Short task:
Report each line of the records below that contains the string "cell", matching uppercase and lowercase exactly.

[Pointing records for text and elements]
◆ ◆ ◆

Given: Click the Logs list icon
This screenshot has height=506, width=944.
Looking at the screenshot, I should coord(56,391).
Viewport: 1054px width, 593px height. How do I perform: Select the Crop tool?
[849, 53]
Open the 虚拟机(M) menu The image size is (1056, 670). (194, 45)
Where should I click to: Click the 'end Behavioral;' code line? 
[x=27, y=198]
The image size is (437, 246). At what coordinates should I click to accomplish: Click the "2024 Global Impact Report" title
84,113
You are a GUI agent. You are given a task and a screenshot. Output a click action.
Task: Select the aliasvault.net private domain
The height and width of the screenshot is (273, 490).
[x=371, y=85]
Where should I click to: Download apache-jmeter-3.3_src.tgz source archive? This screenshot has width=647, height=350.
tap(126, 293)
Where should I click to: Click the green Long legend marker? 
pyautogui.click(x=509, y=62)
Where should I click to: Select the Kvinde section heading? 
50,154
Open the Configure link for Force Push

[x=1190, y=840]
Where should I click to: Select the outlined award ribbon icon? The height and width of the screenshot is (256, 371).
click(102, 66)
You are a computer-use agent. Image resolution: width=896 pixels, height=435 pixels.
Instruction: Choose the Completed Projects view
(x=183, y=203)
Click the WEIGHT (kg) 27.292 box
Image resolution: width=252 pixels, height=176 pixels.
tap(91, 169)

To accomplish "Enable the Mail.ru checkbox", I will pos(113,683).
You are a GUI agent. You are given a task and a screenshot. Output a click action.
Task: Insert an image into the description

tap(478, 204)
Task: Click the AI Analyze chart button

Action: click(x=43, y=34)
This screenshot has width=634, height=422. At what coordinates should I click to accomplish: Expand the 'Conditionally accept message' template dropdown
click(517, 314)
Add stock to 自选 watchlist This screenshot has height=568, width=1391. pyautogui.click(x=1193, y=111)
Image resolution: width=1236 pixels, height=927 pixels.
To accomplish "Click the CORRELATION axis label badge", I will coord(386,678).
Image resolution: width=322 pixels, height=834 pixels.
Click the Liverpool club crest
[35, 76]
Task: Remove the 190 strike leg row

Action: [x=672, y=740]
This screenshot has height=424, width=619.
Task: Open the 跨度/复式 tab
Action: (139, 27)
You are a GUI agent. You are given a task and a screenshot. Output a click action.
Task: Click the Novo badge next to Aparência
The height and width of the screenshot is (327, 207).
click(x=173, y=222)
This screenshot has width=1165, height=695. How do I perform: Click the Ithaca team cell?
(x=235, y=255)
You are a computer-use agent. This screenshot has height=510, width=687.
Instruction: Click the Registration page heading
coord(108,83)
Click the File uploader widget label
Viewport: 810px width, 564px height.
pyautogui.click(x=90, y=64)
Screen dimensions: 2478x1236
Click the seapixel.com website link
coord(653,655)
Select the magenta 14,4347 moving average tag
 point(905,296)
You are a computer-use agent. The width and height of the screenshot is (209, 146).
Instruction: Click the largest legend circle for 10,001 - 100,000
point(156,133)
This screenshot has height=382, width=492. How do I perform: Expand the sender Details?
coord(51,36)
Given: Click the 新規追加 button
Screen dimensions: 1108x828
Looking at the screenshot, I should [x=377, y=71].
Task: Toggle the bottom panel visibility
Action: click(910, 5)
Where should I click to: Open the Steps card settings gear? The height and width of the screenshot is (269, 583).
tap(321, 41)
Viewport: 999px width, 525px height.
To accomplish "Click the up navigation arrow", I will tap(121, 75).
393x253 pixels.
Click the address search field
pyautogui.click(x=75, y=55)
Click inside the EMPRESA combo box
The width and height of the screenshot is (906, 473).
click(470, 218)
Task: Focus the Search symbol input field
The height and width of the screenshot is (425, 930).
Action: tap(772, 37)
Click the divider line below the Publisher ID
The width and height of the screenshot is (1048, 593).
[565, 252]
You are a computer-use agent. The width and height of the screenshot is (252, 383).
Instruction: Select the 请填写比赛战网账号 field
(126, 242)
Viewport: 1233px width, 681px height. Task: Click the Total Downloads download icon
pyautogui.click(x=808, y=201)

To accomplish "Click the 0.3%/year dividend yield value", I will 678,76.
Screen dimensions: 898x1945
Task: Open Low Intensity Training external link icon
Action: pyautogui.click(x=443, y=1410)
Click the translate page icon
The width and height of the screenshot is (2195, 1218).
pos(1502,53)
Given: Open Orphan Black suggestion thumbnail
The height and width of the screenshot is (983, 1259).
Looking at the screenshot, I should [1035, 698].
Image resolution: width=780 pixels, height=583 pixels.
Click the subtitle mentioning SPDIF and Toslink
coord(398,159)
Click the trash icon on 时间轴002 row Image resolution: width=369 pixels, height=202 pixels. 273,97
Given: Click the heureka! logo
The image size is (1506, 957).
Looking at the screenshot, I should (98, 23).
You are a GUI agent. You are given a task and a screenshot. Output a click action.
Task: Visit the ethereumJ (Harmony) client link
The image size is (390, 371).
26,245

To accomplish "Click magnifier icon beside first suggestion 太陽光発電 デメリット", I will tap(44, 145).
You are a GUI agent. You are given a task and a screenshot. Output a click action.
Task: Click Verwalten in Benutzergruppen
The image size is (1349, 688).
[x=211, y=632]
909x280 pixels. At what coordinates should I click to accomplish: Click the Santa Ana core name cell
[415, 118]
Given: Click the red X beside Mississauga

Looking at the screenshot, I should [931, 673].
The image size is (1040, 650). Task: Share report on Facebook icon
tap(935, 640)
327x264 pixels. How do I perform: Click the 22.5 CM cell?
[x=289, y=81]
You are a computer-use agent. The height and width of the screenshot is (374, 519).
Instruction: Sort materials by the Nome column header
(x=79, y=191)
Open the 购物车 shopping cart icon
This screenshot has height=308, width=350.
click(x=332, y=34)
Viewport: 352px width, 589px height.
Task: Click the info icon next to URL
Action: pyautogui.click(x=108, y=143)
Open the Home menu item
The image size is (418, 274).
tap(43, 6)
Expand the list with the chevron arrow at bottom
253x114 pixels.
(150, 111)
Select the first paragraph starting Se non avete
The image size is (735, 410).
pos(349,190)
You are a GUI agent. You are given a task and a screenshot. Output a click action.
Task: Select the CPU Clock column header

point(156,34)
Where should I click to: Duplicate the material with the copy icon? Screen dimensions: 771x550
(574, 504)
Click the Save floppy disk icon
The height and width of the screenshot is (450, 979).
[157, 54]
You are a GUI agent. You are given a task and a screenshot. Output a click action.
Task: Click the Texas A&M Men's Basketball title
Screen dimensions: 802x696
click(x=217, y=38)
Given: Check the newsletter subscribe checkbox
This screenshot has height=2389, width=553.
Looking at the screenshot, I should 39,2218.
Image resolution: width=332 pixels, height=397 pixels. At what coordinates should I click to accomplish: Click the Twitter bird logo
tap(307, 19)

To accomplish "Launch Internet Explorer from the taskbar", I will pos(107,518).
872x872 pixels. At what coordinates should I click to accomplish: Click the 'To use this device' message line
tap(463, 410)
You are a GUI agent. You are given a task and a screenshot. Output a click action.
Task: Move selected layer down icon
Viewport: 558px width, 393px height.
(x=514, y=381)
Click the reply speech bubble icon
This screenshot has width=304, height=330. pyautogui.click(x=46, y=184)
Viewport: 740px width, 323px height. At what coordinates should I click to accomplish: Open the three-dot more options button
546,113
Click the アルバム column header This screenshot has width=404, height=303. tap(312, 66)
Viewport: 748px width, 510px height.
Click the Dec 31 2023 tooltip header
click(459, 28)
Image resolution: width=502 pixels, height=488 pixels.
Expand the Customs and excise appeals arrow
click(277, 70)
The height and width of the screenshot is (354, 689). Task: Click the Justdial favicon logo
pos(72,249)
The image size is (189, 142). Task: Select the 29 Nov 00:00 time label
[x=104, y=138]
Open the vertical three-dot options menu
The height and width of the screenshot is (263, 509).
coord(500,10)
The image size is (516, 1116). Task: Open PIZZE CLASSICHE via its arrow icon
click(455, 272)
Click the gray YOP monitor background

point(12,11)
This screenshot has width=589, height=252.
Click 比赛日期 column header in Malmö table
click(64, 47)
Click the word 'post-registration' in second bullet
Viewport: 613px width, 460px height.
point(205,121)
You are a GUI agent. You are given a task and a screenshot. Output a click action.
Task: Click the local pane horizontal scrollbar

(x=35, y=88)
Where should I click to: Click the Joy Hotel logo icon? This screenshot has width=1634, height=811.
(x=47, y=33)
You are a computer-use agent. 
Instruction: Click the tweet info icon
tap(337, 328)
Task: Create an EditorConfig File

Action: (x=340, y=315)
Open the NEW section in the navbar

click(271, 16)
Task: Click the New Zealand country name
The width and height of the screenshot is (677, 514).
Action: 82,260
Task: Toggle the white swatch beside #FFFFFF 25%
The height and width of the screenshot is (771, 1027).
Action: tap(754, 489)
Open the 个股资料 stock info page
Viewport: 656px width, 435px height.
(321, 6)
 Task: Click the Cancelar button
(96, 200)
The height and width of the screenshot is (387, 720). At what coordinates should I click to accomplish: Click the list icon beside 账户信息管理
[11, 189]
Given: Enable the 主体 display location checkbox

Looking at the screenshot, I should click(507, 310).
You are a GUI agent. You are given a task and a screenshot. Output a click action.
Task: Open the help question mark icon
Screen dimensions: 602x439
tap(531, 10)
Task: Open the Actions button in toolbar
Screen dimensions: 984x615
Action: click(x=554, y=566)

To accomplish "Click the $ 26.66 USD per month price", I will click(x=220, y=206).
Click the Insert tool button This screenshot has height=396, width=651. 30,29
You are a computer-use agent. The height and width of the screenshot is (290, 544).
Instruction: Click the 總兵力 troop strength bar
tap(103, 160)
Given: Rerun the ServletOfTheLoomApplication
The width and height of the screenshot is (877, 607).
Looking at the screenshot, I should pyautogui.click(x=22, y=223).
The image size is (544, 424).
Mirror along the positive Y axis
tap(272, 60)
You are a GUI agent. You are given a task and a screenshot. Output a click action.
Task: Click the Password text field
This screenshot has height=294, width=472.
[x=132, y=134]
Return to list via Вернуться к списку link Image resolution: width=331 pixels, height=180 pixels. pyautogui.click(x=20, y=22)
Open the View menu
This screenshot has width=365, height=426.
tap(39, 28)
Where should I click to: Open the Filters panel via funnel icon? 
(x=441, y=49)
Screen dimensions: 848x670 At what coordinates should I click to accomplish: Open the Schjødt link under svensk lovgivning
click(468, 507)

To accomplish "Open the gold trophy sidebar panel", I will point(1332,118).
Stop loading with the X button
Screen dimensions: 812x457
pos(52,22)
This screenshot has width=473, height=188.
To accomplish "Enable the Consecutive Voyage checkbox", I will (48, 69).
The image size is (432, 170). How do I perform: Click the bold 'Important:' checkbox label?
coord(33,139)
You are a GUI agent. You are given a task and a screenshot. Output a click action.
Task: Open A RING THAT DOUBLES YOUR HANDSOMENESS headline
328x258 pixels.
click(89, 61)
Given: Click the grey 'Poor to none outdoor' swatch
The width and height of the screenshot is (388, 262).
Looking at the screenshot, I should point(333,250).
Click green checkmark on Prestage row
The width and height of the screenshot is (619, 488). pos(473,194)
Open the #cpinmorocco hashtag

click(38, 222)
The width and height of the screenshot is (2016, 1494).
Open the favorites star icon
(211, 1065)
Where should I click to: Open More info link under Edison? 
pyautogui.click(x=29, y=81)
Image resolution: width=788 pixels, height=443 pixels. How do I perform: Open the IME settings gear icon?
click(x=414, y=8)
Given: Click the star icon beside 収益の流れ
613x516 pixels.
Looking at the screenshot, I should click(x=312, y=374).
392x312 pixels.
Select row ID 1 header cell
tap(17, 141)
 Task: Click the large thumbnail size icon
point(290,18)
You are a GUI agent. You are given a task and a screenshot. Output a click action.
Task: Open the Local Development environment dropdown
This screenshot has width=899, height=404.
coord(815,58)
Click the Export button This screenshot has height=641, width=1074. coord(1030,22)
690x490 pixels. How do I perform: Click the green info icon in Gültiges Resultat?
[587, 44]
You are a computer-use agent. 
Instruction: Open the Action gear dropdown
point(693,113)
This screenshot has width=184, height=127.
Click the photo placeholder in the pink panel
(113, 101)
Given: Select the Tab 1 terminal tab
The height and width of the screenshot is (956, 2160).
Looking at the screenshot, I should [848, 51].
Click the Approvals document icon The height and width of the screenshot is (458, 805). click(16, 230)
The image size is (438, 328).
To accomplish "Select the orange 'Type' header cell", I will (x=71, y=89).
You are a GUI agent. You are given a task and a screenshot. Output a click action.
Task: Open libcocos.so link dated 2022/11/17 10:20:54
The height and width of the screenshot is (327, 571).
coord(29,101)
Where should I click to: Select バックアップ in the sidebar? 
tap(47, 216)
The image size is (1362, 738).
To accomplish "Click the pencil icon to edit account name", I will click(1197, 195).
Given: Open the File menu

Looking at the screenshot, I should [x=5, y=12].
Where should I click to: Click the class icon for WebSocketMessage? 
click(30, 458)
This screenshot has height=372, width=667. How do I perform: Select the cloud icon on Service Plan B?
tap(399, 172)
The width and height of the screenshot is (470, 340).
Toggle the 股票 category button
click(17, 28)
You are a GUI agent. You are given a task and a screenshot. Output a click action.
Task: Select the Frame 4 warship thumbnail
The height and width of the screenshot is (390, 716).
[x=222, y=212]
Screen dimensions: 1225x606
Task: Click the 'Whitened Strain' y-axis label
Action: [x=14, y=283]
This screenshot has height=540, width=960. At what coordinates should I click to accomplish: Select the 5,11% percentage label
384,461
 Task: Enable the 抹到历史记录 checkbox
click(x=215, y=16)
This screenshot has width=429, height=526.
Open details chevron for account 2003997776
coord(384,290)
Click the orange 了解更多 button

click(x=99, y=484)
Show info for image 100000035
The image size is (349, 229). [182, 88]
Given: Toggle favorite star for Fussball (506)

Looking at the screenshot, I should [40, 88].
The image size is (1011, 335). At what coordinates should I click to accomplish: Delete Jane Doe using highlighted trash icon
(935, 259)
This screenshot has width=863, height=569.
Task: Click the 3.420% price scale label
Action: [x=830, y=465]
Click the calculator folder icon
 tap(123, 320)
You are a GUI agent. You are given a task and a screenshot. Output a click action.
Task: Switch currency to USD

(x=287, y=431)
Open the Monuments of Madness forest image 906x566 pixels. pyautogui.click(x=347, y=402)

◆ ◆ ◆

Full answer:
This screenshot has width=1165, height=695. How do I perform: Click the Ithaca team cell?
909x280 pixels. At what coordinates should I click to accomplish: Click the Santa Ana core name cell
327x264 pixels. How do I perform: Click the 22.5 CM cell?
Select row ID 1 header cell
To accomplish "Select the orange 'Type' header cell", I will (x=71, y=89).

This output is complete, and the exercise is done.